I loved the reading in our daily devotional last Thursday, the one about the Devil quoting Scripture:
- Before you tell Jesus to jump off the Temple; before you tell your neighbors that Jesus is the only way, truth, and life; before you tell your sibling that God has a purpose for their suffering; maybe double-check whether your faith is unnecessarily saddled with the baggage of scripture as litmus-test. Reconsider whether you need to burden those around you with that same baggage. (Rachel Hackenberg)
This reading also reminds us to check our own biases, the things about ourselves that we too often let slide because, after all, “we are good people” – (and we really don’t want to look too hard at ourselves, anyway) -- the things we cling to because they fill the empty spaces inside us.
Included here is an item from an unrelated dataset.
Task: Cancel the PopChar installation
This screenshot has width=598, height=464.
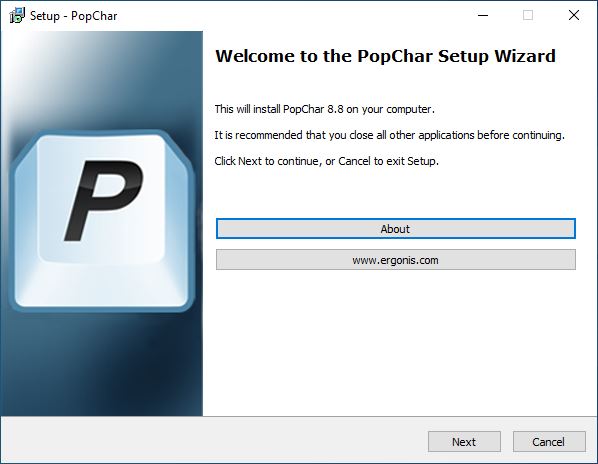Action: point(549,442)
Two quick quotes that really need more attention but we’re running short of time so I’m just going to throw them out here and then I’m going to stop. The first is from Lutheran author, John Stendahl: "The desert in this story is not God-forsaken nor does it belong to the devil. It is God's home. The Holy Spirit is there, within us and beside us. And if we cannot feel that spirit inside of us or at our side, perhaps we can at least imagine Jesus there, not too far away, with enough in him to sustain us, enough to make us brave."
The second comes from the writings of Henri Nouwen: "Success, popularity, and power can indeed present a great temptation, but their seductive quality often comes from the way they are part of the much larger temptation to self-rejection. When we have come to believe in the voices that call us worthless and unlovable, then success, popularity, and power are easily perceived as attractive solutions....Self-rejection is the greatest enemy of the spiritual life because it contradicts the sacred voice that calls us the 'Beloved.' Being the Beloved constitutes the core truth of our existence."
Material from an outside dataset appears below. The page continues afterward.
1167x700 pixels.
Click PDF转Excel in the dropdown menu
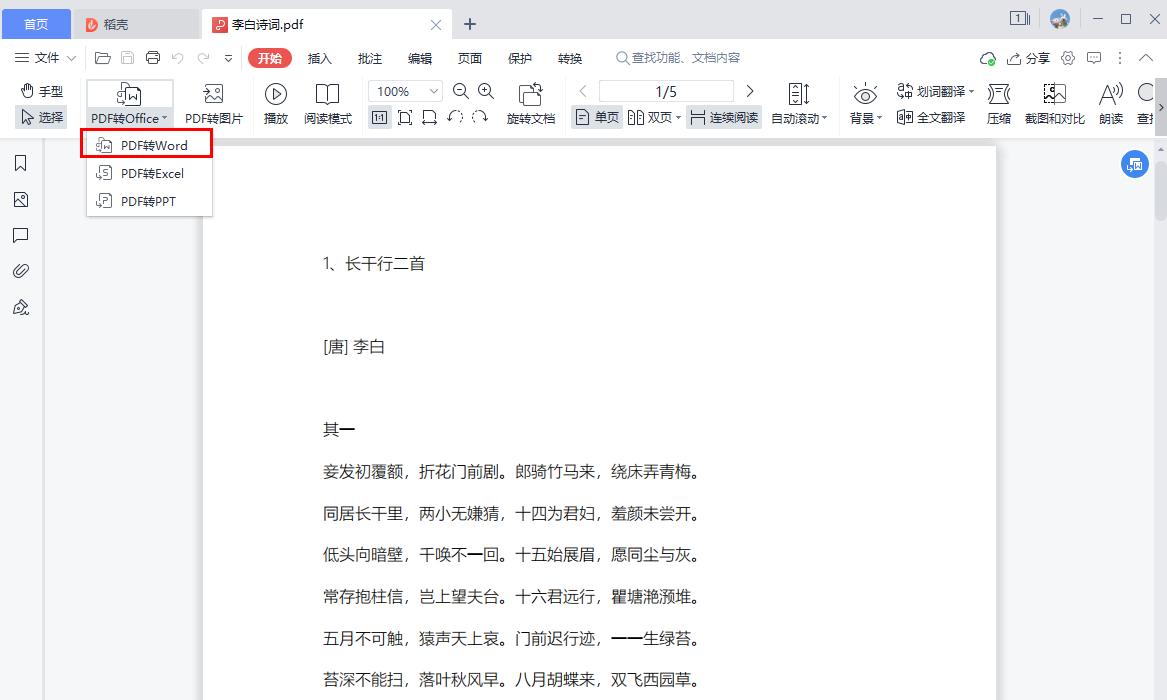point(151,173)
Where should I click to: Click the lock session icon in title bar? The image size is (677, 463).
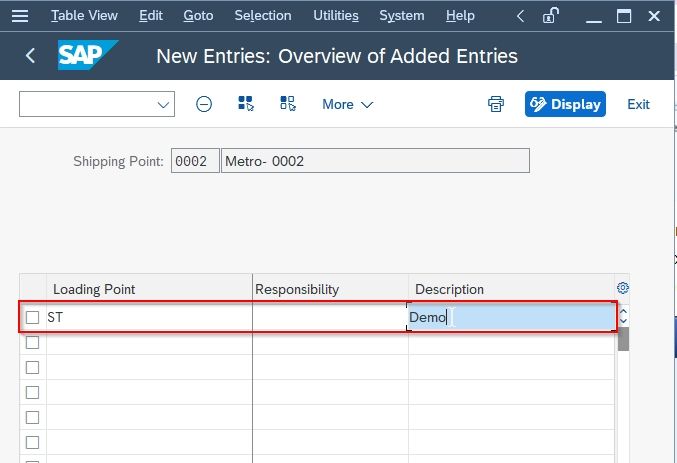550,16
And one last point about the temptations – Satan introduced each temptation by implying if not outright saying, “it is written...,” but then Jesus comes back every time and answers each one with “it is also written ...” We get to choose which one we will listen to and believe – which one we will hold as our truth. The version that tells us we are weak, that we are always wrong, that God's way is not the best way, that we are not good enough -- or the version that tells us we are God's beloved, held always in God's care.
I think I’m going to go with Jesus’s version.